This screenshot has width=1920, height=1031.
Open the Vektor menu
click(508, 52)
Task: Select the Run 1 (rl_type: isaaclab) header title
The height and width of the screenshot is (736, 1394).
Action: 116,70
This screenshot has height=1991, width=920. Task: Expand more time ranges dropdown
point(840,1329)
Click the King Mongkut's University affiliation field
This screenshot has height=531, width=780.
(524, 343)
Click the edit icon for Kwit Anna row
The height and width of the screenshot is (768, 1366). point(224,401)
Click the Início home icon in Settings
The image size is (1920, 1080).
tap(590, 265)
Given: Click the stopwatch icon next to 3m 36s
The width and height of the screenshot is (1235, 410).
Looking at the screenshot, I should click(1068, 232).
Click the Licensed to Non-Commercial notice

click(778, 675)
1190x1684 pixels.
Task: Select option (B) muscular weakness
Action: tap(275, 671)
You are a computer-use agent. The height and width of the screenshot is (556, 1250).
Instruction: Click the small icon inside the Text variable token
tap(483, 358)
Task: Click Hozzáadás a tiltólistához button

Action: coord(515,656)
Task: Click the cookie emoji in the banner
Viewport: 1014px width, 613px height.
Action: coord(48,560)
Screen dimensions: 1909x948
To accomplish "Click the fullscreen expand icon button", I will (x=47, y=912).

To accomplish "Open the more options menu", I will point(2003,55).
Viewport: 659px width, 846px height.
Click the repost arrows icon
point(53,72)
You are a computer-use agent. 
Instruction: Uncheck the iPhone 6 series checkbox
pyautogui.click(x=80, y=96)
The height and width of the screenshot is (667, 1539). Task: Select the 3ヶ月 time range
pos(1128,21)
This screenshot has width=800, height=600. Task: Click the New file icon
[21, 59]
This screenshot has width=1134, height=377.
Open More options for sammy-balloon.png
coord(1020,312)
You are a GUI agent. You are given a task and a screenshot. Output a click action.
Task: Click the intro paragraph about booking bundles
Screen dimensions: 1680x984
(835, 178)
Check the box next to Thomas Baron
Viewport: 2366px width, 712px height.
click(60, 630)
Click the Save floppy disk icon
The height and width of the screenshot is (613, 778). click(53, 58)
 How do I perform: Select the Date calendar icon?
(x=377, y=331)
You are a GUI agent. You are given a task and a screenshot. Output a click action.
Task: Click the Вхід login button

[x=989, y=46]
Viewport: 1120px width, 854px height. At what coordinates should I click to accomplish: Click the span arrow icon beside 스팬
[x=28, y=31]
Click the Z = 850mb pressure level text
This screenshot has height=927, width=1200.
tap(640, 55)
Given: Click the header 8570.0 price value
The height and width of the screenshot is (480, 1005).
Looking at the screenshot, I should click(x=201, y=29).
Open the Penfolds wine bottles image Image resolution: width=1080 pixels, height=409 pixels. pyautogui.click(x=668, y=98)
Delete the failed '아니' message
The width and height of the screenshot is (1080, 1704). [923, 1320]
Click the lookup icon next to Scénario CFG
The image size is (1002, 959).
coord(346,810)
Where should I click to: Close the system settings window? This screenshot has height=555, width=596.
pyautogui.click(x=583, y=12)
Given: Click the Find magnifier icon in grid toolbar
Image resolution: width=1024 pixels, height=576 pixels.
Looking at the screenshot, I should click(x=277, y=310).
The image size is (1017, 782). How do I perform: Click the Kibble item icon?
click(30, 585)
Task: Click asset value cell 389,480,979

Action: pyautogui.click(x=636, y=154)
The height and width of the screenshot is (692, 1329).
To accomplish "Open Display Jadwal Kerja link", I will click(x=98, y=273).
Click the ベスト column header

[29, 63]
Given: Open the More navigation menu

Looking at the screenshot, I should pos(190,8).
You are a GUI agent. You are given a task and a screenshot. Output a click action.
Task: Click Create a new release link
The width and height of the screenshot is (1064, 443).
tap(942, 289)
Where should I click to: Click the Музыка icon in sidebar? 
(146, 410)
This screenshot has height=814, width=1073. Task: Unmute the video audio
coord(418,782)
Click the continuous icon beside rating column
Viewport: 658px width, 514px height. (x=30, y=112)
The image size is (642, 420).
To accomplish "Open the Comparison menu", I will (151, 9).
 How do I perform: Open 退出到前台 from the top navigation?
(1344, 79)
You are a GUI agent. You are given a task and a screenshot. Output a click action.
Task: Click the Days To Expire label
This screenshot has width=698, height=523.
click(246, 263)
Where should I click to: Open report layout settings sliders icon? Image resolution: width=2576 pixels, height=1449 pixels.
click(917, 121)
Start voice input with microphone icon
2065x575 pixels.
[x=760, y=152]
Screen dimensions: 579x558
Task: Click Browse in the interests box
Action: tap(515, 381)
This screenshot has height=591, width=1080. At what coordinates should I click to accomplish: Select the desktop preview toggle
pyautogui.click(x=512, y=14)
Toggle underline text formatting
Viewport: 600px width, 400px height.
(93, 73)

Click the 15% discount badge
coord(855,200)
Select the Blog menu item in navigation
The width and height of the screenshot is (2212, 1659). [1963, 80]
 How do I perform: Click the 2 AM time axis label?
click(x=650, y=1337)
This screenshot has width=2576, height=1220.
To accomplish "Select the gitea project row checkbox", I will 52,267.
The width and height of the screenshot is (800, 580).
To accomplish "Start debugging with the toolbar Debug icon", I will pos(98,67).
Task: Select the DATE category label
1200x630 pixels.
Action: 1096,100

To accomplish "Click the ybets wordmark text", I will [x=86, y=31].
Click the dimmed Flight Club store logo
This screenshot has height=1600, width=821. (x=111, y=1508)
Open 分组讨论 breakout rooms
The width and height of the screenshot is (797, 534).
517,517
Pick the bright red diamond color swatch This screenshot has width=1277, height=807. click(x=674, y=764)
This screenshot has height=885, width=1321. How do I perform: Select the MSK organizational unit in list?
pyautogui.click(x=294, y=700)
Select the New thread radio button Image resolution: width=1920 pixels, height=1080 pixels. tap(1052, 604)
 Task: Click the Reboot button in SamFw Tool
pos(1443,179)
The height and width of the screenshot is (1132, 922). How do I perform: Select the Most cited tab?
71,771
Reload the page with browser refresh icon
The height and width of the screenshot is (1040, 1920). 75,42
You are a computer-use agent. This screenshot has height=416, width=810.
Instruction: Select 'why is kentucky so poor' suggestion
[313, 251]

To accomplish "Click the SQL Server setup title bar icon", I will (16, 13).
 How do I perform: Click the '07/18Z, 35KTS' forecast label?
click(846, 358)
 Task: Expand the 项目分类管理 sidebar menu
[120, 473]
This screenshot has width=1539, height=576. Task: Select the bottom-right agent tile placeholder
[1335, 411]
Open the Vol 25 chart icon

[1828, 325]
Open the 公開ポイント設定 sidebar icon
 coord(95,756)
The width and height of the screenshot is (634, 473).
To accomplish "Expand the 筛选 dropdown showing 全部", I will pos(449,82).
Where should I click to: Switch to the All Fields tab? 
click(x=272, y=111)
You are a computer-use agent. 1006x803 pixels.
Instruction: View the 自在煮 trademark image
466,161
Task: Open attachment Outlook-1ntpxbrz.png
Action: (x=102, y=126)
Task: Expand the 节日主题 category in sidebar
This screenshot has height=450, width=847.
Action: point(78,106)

----------------

_Written task_.
Swap "floppy disk" for "diskette" in the lines starting at the one that contains "The height and width of the screenshot is (667, 1539)." and ending at the one that contains "Looking at the screenshot, I should click(x=201, y=29).", and give those lines again with nothing else changed.

_Correct answer_.
The height and width of the screenshot is (667, 1539). Task: Select the 3ヶ月 time range
pos(1128,21)
This screenshot has width=800, height=600. Task: Click the New file icon
[21, 59]
This screenshot has width=1134, height=377.
Open More options for sammy-balloon.png
coord(1020,312)
You are a GUI agent. You are given a task and a screenshot. Output a click action.
Task: Click the intro paragraph about booking bundles
Screen dimensions: 1680x984
(835, 178)
Check the box next to Thomas Baron
Viewport: 2366px width, 712px height.
click(60, 630)
Click the Save diskette icon
The height and width of the screenshot is (613, 778). click(53, 58)
 How do I perform: Select the Date calendar icon?
(x=377, y=331)
You are a GUI agent. You are given a task and a screenshot. Output a click action.
Task: Click the Вхід login button

[x=989, y=46]
Viewport: 1120px width, 854px height. At what coordinates should I click to accomplish: Click the span arrow icon beside 스팬
[x=28, y=31]
Click the Z = 850mb pressure level text
This screenshot has height=927, width=1200.
tap(640, 55)
Given: Click the header 8570.0 price value
The height and width of the screenshot is (480, 1005).
Looking at the screenshot, I should click(x=201, y=29).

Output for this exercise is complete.